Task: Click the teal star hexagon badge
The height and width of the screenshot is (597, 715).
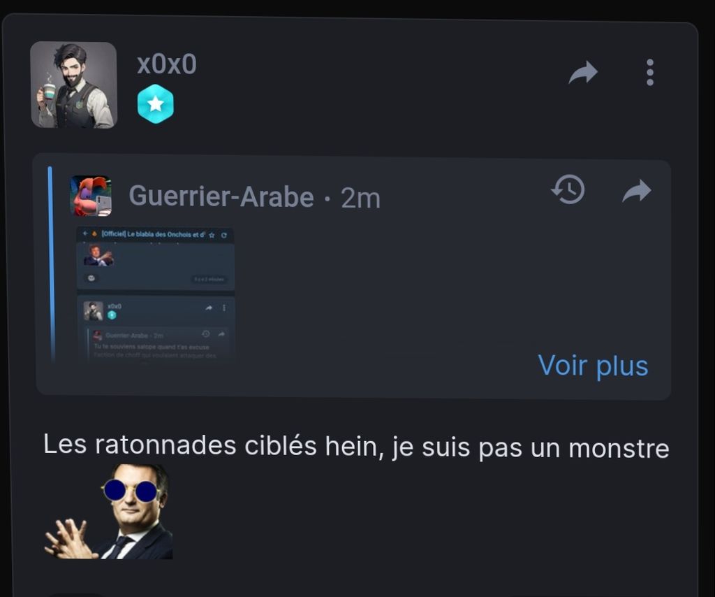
------------------------
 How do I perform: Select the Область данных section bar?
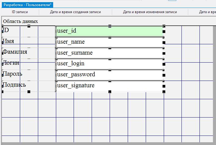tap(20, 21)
------------------------
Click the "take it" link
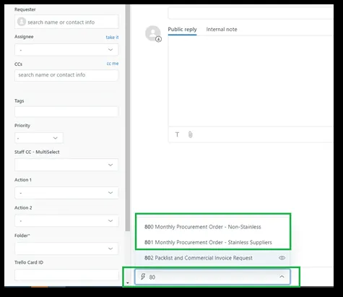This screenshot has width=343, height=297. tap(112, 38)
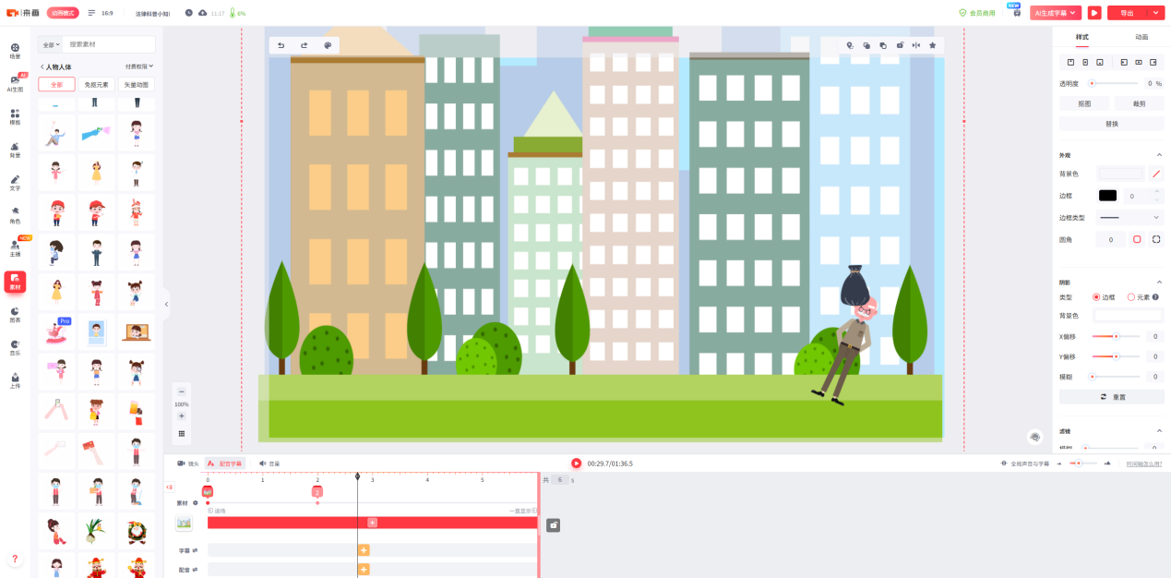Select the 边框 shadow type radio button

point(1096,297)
------------------------
### [EXERCISE DESCRIPTION]
Give again, word for word, every line of the listing above from the one with "Task: Click the teal star hexagon badge" to the one with "The height and", both inclusive, and nothing beyond them.

### [YOUR SOLUTION]
Task: Click the teal star hexagon badge
The height and width of the screenshot is (597, 715).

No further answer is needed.